Someone has rightly said – conferences are what you make of them. It is possible to hear completely different accounts of what people experienced at the same conference. It could be great learning experience for some and complete waste of time for others.

Going to a conference is a huge commitment in terms of time, cost and efforts. I am an independent consultant so do not have to give a business case or take permission – but still I do need to justify this investment of time and money to myself.

My primary objective to go to the conferences is – to learn more. I learn by attending sessions, and I learn by talking to people between the sessions. It’s always nice to share problems, solutions, constraints to understand what works in a given context and why. It’s also nice to challenge (with the intention to learn more or clarify) and be challenged by so many smart folks around you.

In this post, I will share the strategy I follow to ensure that my objective of learning more is achieved. By the way, if you want to see me practice this in person – join me at Agile Testing Days in Berlin where I am speaking.

I have divided my strategy into four main sections.

Things I do before going to any conference

I like to plan my visit. Before attending the conference, I have a good look at the sessions/schedule. My inclination is often towards things I have not tried and used. Who is talking about something which I do not know or have not done already? I also like attending case studies because often problems and solutions presented in case studies are unique and they help me understand problems, constraints, and solutions from a new project. I also like sessions which are around innovations – innovative ideas and solutions excite me the most.

Usually, the list of sessions I want to attend in the conference is always prepared ahead of time, and I rarely waste time in thinking about which session I should attend during the conference.

But like all the plans, this list changes and I let it change. If someone I trust recommends a session or if I talk to the presenter and understand enough about the topic – I change my plans instantly. Also, if I am in the middle of a conversation and if the conversation is adding value now – I stay and do not attend the session.

So I make the plan, but I let it take shape as needed.

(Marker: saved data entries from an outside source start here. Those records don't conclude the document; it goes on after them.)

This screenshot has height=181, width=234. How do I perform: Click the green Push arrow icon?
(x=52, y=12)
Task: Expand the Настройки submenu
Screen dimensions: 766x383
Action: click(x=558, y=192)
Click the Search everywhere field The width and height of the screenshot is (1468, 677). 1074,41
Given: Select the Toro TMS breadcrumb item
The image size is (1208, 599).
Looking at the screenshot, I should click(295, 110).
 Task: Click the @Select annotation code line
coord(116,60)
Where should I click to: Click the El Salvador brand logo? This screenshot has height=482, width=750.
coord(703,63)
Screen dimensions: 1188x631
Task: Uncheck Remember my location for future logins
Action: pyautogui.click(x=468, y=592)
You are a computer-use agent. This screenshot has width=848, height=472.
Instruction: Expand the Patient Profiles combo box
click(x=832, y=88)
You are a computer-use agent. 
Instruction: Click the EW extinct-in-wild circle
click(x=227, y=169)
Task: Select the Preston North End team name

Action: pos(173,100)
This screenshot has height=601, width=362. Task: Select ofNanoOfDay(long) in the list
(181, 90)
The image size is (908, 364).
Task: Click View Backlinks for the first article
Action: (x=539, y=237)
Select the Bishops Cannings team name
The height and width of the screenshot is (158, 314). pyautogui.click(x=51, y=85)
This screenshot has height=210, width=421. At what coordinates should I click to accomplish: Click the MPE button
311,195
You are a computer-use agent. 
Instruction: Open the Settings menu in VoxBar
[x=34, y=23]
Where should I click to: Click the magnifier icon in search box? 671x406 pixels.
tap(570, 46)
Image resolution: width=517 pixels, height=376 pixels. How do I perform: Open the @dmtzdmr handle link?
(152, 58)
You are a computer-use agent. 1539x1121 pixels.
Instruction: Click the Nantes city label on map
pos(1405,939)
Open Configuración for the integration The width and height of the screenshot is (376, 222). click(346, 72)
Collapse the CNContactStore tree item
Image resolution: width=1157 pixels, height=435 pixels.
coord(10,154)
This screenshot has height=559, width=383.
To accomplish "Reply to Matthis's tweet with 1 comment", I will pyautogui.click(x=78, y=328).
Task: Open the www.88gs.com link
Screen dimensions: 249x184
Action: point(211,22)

Things I do during the session at a conference

I like to take notes. Depending on the attention required by the session – I choose between Twitter (I am on @testinggeek BTW if we are not already connected) and mind map as my note taking tools. If a session is thought provoking and challenging – I use a mind map to ensure that I do not lose focus. On the other hand, if the session requires less attention, I use twitter with the appropriate hashtag to learn, share and discuss at the same time.

I am also vocal and do not keep my questions to myself. I believe that stupid questions are only those questions which are never asked. However, I respect the format and only interrupt if it is okay. I also ensure that I thank the speaker for the session if I liked it – to show my gratitude for the new insight and to create an opportunity to learn more on the subject.

Also, as a speaker I am not offended if someone leaves my session – there can be many reasons for people to leave the session and none of them would be personal. So if I am attending a session and if I feel that I am not learning anything new – I leave without guilt. Of course, I ensure that speaker and other attendees are not disturbed. I typically sit near gates/around aisle to make sure that there is no or minimum disturbance in case I need to leave the session.

Things I do between the sessions of a conference

In my opinion, this is where the conference can become average or great. Talking to other testers, buddies and speakers about testing, the context in which they work, challenges they face and ways in which they solve them is amazing. I normally use following questions to start a conversation and to learn from the experience of other fellow practitioners.

  • Where do you work?
  • What does your company do?
  • What sort of products do you typically test?
  • How do you approach testing?
  • What’s your view of certification/automation?
  • What do you think about the progress of software testing profession?
  • What was the most challenging defect you found?
  • How would you test…?
  • Testing jokes
  • Which session did you like?
  • Anything you learned here which can be implemented immediately?

I try and meet different people and do not look for familiar faces. It’s a good idea to have lunch or breakfast with different people every day. I never used to carry a business card but surprise – many people ask for it. So always carry one, ask for one and give yours.

I also make a point to visit booths to see new products, to try my hands on the new tools and to get an idea of how tools are progressing and the direction in which service industry is heading.

By the way, if you are coming to Agile Testing Days and if we meet during breaks – I will talk about random test generator and TestSpicer – you have been warned 🙂

Things I do after the conference

Many people are an extremely good live blogger – unfortunately, I am not one of them. So usually I take a week or two to summarize my learning in a blog post. I also try to drop an email to everyone who has exchanged card with me to ensure that communication channel is open.

If I have seen interesting products in the booth or have brochures, I normally throw them in the bin but always after going to their website and going through them quickly. You never know they might be useful either now or in future. It’s good to know what sort of tools are available and models in which services can be used.

Last, but not the least I proudly wear T-shirt and carry goodies from the conferences with me – to have a conversation with the folks around me about my experience – In the hope that they will go to the conferences I am not able to and share similar tales with me.

So these are some of the things I do when I attend conferences. What do you do? How do you approach conference? Let us discuss.